El gobierno de Martín Llaryora volverá este jueves a los mercados internacionales con una jugada que combina ambición financiera y necesidad política: Córdoba licitará un bono bajo legislación extranjera por unos 500 millones de dólares, con la meta de pagar una tasa inferior al 9% y estirar los vencimientos hasta 2035.
La emisión buscará fondeo para el plan de obra pública -con la autopista a San Francisco y la ruta provincial 28 como emblemas- y, en paralelo, recomprar un remanente de poco más de 100 millones de dólares del bono con vencimiento en 2027.
La intención oficial es mejorar sensiblemente las condiciones del bono emitido a mediados del año pasado: pasar de un plazo de siete a nueve años, con amortizaciones en 2033, 2034 y 2035, y bajar la tasa del 9,75% que se pagó entonces. El argumento es conocido: el riesgo país es hoy más bajo y el clima financiero luce más benigno para los emisores argentinos.
Sin embargo, la aceleración de la colocación -prevista originalmente para abril- no responde sólo a una lectura optimista del mercado. La administración Llaryora arrancó 2026 con una fuerte reducción impositiva que, según cifras oficiales, tiene un costo fiscal cercano a los 600 millones de dólares, unos 900 mil millones de pesos. Desde El Panal vendieron la medida como una señal de confianza en el plan económico de Javier Milei y aseguraron que la pérdida de recaudación se compensaría con una mayor actividad.

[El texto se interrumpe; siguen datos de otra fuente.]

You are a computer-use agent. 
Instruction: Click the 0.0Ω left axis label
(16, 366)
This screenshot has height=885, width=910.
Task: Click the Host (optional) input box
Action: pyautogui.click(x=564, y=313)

A poco de andar el año, ese optimismo empezó a diluirse. La recuperación de la economía real no aparece y tampoco hay señales alentadoras en otro frente clave: los fondos que la Anses debe transferir a la Caja de Jubilaciones de Córdoba. La Corte Suprema ordenó giros de 5.000 millones de pesos mensuales hasta abril, pero lo que venga después es una incógnita. El Presupuesto nacional 2026 apenas contempla 120 mil millones para las 13 provincias con cajas no transferidas, una señal clara de que el Gobierno libertario no tiene en agenda normalizar esos envíos.
El cuadro se completa con otros datos que inquietan en el equipo económico provincial. La Coparticipación viene cayendo en el último semestre y la eventual aprobación de la Reforma Laboral podría restarle a Córdoba cerca de 100 mil millones de pesos en envíos corrientes, por la reducción proyectada del impuesto a las Ganancias para sociedades.
Con menos recursos propios y un horizonte fiscal más incierto, en el entorno de Llaryora admiten que la colocación de deuda cumple una doble función. Formalmente, los dólares se destinarán a inversiones de capital, en especial a obra pública. Pero en un escenario de mayor deterioro económico, esos fondos también podrían servir como colchón para asistir gastos corrientes.
Córdoba no está sola en esta ventana de financiamiento. La Ciudad de Buenos Aires colocó en noviembre US$600 millones a una tasa del 7,8% bajo ley inglesa, y Santa Fe hizo lo propio en diciembre con una emisión de US$800 millones a nueve años, al 8,10%. Según Romano Group, desde las elecciones de medio término se volcaron más de US$8.300 millones al riesgo argentino, entre emisiones corporativas y subsoberanas.
En ese contexto, Llaryora busca capitalizar el buen clima financiero. Pero la urgencia con la que se adelantó la operación deja al descubierto que, más allá del discurso de confianza y obra pública, el Panal empezó a mirar con preocupación una caja que en 2026 promete ser bastante más estrecha de lo que se imaginaba a fines del año pasado.